# Интернет > Web-программирование > PHP >  вспомогательный класс EntityFieldQuery в Drupal7

## Babylon

господа, доброго дня!

есть вот такая таблица 'table_name' в базе mysql:


задача: проверить, существует ли запись в таблице с определенным uid. если существует, то
echo значения всех колонок этой записи, если не существует, то внести запись взяв uid из global $user. под одинаковыми uid несколько записей существовать не могут, т.е. все записи в базе уникальны.
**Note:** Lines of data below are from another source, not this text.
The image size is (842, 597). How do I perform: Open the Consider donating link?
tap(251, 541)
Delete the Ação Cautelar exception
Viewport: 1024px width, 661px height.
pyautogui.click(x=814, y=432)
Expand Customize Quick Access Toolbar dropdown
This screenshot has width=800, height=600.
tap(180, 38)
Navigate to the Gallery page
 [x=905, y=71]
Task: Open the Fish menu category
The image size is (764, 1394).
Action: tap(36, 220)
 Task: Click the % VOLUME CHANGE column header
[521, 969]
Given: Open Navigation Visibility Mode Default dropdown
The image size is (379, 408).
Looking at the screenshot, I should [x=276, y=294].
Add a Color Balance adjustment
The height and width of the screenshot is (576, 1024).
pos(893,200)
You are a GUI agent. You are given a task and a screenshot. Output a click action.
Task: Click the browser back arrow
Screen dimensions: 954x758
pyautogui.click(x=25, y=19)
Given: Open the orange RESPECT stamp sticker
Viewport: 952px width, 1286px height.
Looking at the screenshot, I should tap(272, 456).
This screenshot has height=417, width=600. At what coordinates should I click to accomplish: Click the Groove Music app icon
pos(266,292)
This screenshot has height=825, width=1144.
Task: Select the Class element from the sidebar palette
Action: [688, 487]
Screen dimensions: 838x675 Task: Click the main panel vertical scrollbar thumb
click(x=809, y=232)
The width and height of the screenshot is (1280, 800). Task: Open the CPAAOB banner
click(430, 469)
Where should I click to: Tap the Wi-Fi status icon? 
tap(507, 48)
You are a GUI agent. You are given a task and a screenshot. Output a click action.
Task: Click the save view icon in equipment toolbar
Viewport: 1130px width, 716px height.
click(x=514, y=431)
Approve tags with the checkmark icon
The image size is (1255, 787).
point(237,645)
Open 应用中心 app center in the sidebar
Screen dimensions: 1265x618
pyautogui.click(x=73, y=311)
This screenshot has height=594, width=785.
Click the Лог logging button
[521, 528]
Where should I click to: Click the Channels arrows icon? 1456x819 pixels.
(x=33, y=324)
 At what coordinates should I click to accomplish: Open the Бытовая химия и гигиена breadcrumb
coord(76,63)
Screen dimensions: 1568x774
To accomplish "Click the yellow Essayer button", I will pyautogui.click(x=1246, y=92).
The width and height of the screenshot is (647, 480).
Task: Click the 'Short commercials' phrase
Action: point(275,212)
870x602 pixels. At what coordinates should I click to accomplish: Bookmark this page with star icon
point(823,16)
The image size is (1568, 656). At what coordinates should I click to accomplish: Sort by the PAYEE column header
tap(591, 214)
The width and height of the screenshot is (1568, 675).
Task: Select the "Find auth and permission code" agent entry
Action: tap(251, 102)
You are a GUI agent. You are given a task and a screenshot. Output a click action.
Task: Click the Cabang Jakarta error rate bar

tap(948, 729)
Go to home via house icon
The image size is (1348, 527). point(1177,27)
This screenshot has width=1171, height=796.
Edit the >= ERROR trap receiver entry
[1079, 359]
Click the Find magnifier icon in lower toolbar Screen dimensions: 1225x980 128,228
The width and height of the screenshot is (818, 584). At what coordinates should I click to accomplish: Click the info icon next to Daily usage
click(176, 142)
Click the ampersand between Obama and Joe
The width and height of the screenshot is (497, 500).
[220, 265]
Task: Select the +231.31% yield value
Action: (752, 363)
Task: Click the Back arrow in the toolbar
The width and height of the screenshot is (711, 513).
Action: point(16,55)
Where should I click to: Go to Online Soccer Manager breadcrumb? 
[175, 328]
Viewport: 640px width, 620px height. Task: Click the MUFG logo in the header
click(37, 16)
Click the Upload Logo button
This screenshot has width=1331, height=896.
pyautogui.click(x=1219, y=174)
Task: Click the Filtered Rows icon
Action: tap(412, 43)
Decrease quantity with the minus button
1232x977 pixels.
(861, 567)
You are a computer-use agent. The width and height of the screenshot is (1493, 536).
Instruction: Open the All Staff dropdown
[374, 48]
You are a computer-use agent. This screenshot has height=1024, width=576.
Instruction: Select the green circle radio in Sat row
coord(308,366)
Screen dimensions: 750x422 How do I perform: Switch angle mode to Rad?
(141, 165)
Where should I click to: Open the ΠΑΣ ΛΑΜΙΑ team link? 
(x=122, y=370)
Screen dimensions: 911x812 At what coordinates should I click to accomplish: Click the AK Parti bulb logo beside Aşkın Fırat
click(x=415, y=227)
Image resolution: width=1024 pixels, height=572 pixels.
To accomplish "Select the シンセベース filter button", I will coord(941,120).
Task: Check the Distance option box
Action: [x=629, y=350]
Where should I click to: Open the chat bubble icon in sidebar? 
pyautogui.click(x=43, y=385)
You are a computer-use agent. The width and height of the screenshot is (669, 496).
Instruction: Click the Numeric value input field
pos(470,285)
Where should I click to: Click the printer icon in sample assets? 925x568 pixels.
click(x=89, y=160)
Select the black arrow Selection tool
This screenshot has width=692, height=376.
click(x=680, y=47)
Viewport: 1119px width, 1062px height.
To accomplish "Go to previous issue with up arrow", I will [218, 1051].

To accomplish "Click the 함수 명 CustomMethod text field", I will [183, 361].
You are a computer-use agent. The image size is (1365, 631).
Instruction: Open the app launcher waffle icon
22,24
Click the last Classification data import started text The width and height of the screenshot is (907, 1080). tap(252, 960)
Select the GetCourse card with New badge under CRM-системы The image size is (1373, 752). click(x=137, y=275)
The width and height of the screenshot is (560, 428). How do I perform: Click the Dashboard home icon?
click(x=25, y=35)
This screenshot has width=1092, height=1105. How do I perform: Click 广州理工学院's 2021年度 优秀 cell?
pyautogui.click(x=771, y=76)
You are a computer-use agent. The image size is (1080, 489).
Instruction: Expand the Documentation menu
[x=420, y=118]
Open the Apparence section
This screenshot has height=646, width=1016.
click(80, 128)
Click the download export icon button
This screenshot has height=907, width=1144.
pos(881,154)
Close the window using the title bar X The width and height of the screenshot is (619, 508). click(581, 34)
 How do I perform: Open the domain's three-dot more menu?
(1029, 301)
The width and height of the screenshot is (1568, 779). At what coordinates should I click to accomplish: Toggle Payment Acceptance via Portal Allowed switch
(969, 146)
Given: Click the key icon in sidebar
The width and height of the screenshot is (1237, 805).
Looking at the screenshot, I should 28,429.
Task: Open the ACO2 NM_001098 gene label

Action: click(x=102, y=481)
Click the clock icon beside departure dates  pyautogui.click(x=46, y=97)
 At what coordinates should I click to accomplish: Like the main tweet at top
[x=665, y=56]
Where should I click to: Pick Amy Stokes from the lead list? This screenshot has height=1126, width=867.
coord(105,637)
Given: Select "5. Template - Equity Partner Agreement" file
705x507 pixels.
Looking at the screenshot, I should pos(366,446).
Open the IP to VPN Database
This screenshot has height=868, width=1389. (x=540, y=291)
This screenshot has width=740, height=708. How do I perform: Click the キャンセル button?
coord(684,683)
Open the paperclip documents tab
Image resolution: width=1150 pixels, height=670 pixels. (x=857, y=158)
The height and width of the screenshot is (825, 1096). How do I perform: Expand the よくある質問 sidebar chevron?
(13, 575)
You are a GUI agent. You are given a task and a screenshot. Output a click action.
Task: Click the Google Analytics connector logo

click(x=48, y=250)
с помощью db_result(db_query('sql запрос') это делалось в предыдущих версиях. но в 7ке все по-другому. в последнем друпале все запросы к базе нужно делать через EntityFieldQuery, вроде подобного:



```

$query = new EntityFieldQuery;
 
$result = $query
  ->entityCondition('entity_type', 'node')
  ->propertyCondition('status', 0)
  ->fieldCondition('scheduler', 'value', REQUEST_TIME, '<')
  ->execute();
if (!empty($result['node'])) {
 
  $nodes = entity_load('node', array_keys($result['node']));
  foreach ($nodes as $node) {
    $node->status = 1;
    node_save($node);
  }
} 


```

в сети мало описания по этому вспомогательному классу, а то, что есть перебрал уже вдоль и поперек - ума не приложу, как с помощью этого реализовать простейшую задачу.

заранее спасибо за помощь!

----------